According to Lyst, fast fashion is overtaking luxury brands In the latest quarter, Ralph Lauren shares the ranking with COS and Massimo Dutti

The latest The Lyst Index has just been released and in the ranking of the last quarter of 2025 we once again see the affirmation of the fast fashion hegemony over traditional luxury. COS, the high-street brand of the H&M group, holds the third place and continues to record significant growth in demand on Lyst, with a +60% quarter-over-quarter increase, sharing the podium with Miu Miu and Saint Laurent. Massimo Dutti, part of the Spanish group Inditex, ranks sixteenth and surpasses Balenciaga, proving the growing demand for accessible brands that wink at quiet luxury competitors such as The Row, which dropped three positions.
The rise of Ralph Lauren
Ralph Lauren emerges as one of the strongest contenders of this quarter’s Index, climbing five positions with a +24% demand on Lyst. This significant momentum is driven by the brand’s participation in the collective imagination and its lifestyle, which is finding global resonance: starting from the creation of the Team USA uniforms for the Milan Cortina 2026 Winter Olympic Games, to the return to Milan Fashion Week, interrupting its long-standing tradition of New York-based shows.
Confirming this, “Ralph Lauren Christmas” reached 16.8 thousand posts with the official hashtag on social media and 33.3 thousand posts with #ralphlaurenaesthetic across Instagram and TikTok. Burberry and Gucci (both up five positions in Q4), together with Stone Island (up four positions, with a +62% increase in searches), demonstrate that brands capable of intervening in their own identity—either through their heritage codes or through a defined creative direction—manage to gain new market relevance.
The influence of normcore
The latest Lyst Index shows how the most desired products are moving toward what we could define as modern classics, evoking a sort of normcore aesthetic: garments that are immediately wearable and familiar. The Arc’teryx toque hat, now omnipresent, is the most searched beanie of the moment, with a 1058% increase in searches on Lyst in Q4. The historic brand Charvet (demand +128% in Q4) is experiencing renewed attention thanks to its role in the debut collection of Matthieu Blazy for Chanel, offering a new perspective on the maison’s shirting in what has more commonly been called a collaboration, but which the creative director defined as a “Conversation”.

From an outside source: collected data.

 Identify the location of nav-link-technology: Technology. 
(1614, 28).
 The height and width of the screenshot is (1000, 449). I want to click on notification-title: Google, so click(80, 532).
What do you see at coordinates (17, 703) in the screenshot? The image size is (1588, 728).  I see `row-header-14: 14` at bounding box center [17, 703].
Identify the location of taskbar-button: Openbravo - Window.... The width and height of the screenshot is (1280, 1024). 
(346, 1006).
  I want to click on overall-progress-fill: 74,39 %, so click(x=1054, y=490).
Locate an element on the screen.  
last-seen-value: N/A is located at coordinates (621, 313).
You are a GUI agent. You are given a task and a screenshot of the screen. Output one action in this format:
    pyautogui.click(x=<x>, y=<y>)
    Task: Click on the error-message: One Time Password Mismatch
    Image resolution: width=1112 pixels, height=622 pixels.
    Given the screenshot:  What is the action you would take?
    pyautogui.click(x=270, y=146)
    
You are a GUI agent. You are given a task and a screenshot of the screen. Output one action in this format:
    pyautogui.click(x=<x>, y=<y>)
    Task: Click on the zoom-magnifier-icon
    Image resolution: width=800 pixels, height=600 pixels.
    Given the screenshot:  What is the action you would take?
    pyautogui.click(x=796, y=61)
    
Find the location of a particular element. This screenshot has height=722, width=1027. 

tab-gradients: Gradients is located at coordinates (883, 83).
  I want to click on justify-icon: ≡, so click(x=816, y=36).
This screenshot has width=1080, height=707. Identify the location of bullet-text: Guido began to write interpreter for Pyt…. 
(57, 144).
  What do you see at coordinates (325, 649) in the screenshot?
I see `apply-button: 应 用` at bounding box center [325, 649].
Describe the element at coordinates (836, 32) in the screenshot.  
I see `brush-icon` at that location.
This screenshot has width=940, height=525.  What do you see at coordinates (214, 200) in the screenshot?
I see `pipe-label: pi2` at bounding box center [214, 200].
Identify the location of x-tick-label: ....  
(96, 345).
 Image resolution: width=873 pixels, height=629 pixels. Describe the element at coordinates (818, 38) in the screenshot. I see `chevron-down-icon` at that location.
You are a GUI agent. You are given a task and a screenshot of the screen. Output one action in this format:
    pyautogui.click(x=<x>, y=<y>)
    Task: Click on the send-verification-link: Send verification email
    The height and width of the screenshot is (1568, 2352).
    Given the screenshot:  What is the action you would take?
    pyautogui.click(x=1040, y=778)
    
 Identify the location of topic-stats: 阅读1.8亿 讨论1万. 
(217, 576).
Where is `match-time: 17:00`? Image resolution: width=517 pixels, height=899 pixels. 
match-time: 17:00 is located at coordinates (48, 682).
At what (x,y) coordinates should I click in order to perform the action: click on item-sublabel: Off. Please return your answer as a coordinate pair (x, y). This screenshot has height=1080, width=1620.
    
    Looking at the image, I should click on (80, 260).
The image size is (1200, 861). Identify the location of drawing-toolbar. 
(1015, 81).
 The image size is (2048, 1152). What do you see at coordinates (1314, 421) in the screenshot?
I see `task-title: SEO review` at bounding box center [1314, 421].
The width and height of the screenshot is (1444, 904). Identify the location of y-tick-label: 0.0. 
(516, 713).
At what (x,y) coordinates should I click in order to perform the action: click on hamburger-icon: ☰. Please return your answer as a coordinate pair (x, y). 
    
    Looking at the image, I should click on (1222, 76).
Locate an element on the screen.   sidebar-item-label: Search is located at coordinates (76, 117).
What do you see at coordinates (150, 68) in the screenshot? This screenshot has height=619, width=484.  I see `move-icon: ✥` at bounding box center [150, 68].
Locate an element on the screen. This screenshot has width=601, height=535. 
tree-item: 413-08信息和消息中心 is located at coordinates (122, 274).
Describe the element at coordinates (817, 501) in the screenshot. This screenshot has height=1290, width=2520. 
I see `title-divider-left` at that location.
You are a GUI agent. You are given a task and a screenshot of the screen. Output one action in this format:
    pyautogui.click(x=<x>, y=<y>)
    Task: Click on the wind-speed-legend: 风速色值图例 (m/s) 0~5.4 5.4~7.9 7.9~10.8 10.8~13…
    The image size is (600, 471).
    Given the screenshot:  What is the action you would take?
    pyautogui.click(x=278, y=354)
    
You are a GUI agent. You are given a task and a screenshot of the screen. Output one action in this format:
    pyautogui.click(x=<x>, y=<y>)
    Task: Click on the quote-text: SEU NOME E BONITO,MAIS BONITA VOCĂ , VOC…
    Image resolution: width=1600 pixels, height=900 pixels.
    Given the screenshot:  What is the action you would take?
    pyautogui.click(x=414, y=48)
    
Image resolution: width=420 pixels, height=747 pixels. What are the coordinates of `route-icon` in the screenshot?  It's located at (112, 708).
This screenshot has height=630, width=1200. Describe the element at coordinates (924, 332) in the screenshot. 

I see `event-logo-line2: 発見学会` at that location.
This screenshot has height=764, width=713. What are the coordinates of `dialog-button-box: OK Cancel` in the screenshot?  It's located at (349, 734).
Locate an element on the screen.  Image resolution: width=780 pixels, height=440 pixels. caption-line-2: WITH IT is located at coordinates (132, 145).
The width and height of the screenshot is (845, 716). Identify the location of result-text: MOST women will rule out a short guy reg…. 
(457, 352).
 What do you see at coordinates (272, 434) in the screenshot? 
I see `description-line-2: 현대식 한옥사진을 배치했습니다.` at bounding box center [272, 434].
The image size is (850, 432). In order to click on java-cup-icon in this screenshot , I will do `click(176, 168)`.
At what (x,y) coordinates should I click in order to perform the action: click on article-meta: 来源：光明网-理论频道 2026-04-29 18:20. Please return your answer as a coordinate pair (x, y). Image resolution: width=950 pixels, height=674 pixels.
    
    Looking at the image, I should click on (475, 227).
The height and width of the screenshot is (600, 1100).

Blazy himself also helped consolidate the quarter-zip sweater trend — the Polo Ralph Lauren one is the most desired product of Q4. Searches for this type of sweater increased by 132% in the last three months, with the hero item driving the global spike in demand. In fifth place we find the ultimate accessory: the Paddington Bag, the iconic Chloé model designed by Phoebe Philo, reintroduced for SS26 under the creative direction of Chemena Kamali. Among the most searched items of the quarter, shoes could not be missing, especially the UGG Zora Ballet Flats, in sixth place, whose ambiguous design seems to be the perfect compromise between aesthetics and comfort.
What is luxury fashion missing?
@notsoquietluxury these are the hottest brands of q4 2025 @Lyst #fashiontiktok #fashionnews #miumiu #saintlaurent #cos original sound - notsoquietluxury
In a year marked by debuts and creative direction changes, the Lyst Index shows that there is still room, in fashion’s Olympus, for fast fashion and for luxury brands considered accessible. The growth of Ralph Lauren, for example, can also be read as a signal of a return to a conservative aesthetic: classic lines, recognizable codes, reassuring elegance. What stands out instead is the marginal position — or absence — of maisons leading the most anticipated creative debuts, such as Dior with Jonathan Anderson or Chanel with Matthieu Blazy, highlighting a concrete distance between the fashion system and the general public.
If new creative directors architect suggestive imaginaries, these do not always coincide with consumer possibilities or priorities. It is therefore not surprising that among the most desired products we find functional and familiar items such as a Polo Ralph Lauren sweater, UGG ballet flats, the Arc’teryx toque and a Massimo Dutti puffer jacket. More than a rejection of luxury fashion, what emerges seems to be a choice: between imagination and functionality, today the public privileges what it can actually wear in everyday life.